Video Editing in the ’80s – Guest Blogger John Willman

Style and All that Jazz had a secret weapon to bring it from paper to a dynamic video.  The secret weapon, John Willman.  In the very early days of Video Wisconsin, John was the editor that everyone in town wanted to work with…a lot of agencies and big corporations came here to drop $400/hour in post production. It was a time if one wanted to get into the video editing business, one needed a million dollars to get a facility up and running (times sure have changed).  Then, it needed a crafts person to know how to use these tools.  There were no schools to teach editing.  I think the phrase “we’ll fix it in post” was coined by the production crew at Video Wisconsin as we knew John could make those editing decks do anything.  I asked John, who is now living in Florida,  to write up a sequel to my Kohler project….take it away, John.

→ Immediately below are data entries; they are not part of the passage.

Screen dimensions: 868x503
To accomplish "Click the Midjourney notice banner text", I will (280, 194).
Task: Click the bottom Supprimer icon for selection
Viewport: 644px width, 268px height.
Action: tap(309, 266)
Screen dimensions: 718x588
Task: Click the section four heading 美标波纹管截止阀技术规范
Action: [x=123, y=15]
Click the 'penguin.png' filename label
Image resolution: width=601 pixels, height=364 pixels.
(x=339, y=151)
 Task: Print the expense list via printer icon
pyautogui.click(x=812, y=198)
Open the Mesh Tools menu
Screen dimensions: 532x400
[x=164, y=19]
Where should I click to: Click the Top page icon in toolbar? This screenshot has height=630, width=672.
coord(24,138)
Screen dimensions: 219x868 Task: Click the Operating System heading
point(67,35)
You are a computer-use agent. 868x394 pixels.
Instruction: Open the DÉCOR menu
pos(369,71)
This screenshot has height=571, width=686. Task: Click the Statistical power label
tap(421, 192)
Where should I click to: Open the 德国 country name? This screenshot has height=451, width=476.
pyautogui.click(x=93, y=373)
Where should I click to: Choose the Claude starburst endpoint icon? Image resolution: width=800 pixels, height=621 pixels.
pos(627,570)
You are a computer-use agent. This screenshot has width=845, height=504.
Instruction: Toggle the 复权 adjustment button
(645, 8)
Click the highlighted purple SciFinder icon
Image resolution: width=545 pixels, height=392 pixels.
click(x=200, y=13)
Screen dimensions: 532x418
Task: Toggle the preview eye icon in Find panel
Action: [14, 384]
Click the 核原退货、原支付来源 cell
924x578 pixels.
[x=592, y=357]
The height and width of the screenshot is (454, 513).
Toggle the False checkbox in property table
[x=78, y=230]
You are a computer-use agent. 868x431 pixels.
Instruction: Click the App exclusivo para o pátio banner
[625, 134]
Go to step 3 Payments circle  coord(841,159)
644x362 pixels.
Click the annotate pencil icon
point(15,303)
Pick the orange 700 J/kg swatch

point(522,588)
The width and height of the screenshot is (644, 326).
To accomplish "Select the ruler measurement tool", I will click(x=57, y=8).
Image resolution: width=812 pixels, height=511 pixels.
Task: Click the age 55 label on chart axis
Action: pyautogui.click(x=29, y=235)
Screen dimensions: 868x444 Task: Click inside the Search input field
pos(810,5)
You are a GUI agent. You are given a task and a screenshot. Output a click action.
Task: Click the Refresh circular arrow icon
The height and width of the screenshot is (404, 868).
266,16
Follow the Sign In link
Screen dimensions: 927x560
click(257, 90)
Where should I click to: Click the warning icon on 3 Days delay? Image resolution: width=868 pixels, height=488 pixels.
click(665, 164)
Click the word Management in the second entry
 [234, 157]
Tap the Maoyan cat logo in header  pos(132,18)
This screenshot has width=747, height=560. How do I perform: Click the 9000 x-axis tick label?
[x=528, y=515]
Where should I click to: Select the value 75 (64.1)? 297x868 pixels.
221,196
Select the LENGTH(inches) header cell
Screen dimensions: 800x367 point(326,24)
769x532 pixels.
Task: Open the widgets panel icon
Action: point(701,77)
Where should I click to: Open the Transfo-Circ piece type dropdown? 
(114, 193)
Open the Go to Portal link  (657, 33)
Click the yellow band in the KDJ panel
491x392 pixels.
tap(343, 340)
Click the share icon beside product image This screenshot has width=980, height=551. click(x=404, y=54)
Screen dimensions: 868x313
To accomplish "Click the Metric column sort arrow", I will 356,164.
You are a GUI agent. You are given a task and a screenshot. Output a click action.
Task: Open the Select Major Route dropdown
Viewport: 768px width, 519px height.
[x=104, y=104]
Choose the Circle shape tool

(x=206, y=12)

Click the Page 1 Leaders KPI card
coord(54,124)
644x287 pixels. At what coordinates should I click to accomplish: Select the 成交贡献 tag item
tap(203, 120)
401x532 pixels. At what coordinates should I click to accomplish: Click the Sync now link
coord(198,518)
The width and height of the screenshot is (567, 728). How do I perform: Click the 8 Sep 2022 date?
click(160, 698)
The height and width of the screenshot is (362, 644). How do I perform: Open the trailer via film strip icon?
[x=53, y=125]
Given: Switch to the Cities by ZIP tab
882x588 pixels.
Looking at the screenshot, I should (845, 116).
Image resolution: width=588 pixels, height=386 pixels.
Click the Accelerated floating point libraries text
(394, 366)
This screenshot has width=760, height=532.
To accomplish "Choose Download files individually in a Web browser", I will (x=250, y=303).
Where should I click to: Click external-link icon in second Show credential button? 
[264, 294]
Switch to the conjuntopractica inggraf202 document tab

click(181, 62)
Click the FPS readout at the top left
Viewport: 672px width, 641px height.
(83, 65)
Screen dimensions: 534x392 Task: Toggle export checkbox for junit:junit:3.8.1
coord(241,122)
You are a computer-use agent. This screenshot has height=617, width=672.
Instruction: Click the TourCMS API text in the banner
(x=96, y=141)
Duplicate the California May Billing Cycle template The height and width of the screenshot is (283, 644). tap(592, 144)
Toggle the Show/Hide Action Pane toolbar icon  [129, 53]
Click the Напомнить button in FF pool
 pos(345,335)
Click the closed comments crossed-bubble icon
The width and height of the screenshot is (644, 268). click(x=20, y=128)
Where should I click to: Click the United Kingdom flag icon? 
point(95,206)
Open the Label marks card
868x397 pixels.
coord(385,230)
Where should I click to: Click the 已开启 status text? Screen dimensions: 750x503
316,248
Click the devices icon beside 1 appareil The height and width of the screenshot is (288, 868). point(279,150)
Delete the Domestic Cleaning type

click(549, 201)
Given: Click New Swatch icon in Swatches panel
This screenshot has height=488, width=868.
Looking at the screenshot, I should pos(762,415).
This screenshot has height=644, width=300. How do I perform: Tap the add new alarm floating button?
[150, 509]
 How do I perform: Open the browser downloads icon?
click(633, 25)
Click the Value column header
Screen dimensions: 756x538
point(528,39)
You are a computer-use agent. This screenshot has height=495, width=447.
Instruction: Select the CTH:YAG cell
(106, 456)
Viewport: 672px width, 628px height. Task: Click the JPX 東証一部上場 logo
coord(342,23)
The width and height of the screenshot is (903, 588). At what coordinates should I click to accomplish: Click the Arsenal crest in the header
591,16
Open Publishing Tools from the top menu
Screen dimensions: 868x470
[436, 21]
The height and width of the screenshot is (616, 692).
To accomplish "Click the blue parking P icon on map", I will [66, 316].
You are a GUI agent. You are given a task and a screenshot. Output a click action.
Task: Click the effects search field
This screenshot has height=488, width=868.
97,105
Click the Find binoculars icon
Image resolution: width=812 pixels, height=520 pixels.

The team we developed at Video Wisconsin was like no other!  There are seldom places that have a well oiled machine, then you realize it’s all the people who’ve got your back!  Engineers that made the machines work beyond what they were meant to, cinematographers and creative technicians that took video and audio and rolled it out as Art!  But without the fresh ideas and creative clients pushing the envelope it just wasn’t going to happen. KOHLER was a repeat client that had always been on the forefront of design and the producer that interacted with us was respectful of all the talent and technology that Video Wisconsin had under one roof.  I had the fun job of putting it all together.

Video Wisconsin had installed the technological tools but the concepts of “Style and All that Jazz” gave us a blank canvas to create a masterpiece.  The conceptual drawings challenged us all, in every department,
and for most of the development I had a client looking over my shoulder, which made it all the more stressful.   Layers of effects needed to be created one at a time, we couldn’t go back and color correct a scene after it was edited, it had to be done right the first time. 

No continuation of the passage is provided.